What appears from the first line of the records below through the line containing "Jobs (568, 17)" must be reproduced verbatim.

==== PROVIDED DATA

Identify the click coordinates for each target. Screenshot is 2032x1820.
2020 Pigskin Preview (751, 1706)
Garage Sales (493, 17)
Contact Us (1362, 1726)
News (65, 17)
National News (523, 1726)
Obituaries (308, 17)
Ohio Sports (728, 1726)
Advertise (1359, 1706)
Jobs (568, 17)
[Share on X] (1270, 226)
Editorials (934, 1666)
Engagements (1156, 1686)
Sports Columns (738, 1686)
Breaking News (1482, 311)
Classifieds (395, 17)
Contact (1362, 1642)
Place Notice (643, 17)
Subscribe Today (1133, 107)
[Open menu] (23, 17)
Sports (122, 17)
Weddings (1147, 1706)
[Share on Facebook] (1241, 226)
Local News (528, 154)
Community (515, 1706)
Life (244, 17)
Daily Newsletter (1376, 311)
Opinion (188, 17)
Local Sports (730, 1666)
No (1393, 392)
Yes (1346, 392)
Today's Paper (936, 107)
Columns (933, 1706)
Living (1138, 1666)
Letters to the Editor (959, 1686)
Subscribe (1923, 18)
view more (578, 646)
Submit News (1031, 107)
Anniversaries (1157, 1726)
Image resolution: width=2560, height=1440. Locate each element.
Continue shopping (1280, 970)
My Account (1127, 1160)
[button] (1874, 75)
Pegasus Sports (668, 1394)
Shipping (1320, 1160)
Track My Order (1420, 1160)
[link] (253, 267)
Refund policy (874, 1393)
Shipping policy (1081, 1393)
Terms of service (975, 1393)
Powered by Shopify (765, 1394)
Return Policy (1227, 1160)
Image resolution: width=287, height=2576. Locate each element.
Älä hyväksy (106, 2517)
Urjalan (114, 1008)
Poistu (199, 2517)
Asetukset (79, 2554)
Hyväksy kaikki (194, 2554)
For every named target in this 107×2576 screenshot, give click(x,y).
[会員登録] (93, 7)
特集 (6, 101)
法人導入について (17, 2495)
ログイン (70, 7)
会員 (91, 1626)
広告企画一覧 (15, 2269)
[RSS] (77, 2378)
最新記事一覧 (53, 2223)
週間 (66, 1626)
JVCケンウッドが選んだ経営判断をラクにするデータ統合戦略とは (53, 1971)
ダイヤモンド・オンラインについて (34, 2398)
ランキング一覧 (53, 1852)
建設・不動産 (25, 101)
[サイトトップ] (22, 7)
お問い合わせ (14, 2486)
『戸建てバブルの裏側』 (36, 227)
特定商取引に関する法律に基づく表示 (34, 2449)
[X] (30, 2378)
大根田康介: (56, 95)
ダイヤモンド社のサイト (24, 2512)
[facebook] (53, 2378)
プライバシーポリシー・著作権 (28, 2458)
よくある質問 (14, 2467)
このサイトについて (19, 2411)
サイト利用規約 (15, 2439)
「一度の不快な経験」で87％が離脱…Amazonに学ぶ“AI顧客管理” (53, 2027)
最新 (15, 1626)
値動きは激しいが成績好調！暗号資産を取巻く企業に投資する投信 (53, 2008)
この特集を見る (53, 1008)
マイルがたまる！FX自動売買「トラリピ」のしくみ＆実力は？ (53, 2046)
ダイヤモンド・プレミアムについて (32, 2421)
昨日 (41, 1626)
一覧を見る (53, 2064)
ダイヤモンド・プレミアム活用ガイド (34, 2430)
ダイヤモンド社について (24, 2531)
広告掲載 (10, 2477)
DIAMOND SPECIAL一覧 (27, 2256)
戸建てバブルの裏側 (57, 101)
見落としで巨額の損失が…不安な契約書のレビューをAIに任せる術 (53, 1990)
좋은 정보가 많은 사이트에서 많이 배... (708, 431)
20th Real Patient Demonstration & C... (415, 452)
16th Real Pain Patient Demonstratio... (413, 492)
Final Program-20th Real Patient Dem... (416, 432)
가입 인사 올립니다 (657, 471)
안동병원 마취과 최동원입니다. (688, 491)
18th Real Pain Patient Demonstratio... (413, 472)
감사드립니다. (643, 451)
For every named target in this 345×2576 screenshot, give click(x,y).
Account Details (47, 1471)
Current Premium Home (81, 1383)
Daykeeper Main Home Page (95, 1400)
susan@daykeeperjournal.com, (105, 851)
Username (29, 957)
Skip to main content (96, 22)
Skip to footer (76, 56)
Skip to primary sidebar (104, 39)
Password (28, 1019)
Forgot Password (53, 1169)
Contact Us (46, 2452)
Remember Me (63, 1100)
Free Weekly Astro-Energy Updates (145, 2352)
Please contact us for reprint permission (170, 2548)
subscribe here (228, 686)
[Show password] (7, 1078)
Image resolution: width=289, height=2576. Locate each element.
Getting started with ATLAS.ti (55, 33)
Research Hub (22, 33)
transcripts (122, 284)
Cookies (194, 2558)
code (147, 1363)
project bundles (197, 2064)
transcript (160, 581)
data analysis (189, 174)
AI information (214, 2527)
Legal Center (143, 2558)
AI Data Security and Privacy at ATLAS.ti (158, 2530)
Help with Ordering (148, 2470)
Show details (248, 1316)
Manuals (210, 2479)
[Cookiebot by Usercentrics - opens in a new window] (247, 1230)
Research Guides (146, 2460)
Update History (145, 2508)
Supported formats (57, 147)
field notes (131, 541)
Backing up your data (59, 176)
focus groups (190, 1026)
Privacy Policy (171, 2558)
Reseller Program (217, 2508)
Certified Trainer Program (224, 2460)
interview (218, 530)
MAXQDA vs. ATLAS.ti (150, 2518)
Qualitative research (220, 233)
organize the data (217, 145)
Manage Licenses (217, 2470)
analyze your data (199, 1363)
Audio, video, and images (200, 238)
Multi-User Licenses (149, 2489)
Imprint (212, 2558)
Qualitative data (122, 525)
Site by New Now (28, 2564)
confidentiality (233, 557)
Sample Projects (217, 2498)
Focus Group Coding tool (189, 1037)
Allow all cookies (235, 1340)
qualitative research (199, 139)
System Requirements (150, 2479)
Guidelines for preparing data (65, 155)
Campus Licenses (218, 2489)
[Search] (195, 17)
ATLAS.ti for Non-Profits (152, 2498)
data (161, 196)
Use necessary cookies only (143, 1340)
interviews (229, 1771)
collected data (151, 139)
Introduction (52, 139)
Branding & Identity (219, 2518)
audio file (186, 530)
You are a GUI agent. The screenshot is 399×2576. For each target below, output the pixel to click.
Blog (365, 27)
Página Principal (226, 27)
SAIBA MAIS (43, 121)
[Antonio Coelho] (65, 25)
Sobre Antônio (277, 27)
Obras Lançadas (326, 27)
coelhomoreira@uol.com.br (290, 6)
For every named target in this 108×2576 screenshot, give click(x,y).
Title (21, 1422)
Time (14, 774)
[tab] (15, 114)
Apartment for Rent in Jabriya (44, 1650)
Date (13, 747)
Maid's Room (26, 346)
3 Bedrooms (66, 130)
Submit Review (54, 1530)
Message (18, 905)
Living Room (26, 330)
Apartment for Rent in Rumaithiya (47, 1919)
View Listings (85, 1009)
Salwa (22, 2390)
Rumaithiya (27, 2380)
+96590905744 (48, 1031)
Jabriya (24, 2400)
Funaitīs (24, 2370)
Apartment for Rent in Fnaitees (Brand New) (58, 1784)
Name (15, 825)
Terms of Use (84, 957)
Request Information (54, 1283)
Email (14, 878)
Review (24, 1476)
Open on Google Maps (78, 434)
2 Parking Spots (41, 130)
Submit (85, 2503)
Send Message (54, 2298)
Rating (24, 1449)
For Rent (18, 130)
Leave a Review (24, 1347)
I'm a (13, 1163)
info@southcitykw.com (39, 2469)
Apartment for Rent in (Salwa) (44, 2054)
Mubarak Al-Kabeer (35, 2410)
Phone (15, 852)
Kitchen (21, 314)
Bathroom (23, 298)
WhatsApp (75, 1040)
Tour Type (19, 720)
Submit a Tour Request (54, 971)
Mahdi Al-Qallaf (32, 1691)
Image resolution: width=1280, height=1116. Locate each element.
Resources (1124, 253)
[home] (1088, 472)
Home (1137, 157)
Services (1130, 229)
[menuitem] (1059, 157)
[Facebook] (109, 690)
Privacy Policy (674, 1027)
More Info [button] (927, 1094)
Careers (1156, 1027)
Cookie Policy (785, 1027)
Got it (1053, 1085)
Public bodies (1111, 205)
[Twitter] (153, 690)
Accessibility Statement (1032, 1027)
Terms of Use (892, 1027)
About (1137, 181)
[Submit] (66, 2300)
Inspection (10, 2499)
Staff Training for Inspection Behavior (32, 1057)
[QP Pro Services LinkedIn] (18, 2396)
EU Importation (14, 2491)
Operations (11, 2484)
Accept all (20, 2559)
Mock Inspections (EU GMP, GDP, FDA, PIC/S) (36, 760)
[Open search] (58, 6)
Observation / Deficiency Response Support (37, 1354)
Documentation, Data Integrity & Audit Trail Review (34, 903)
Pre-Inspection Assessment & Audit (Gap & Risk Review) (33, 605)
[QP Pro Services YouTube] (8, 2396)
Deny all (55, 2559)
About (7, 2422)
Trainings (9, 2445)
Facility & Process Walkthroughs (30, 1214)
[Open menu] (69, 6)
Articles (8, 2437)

========

### RESPONSE BELOW
Identify the click coordinates for each target. Screenshot is 2032x1820.
2020 Pigskin Preview (751, 1706)
Garage Sales (493, 17)
Contact Us (1362, 1726)
News (65, 17)
National News (523, 1726)
Obituaries (308, 17)
Ohio Sports (728, 1726)
Advertise (1359, 1706)
Jobs (568, 17)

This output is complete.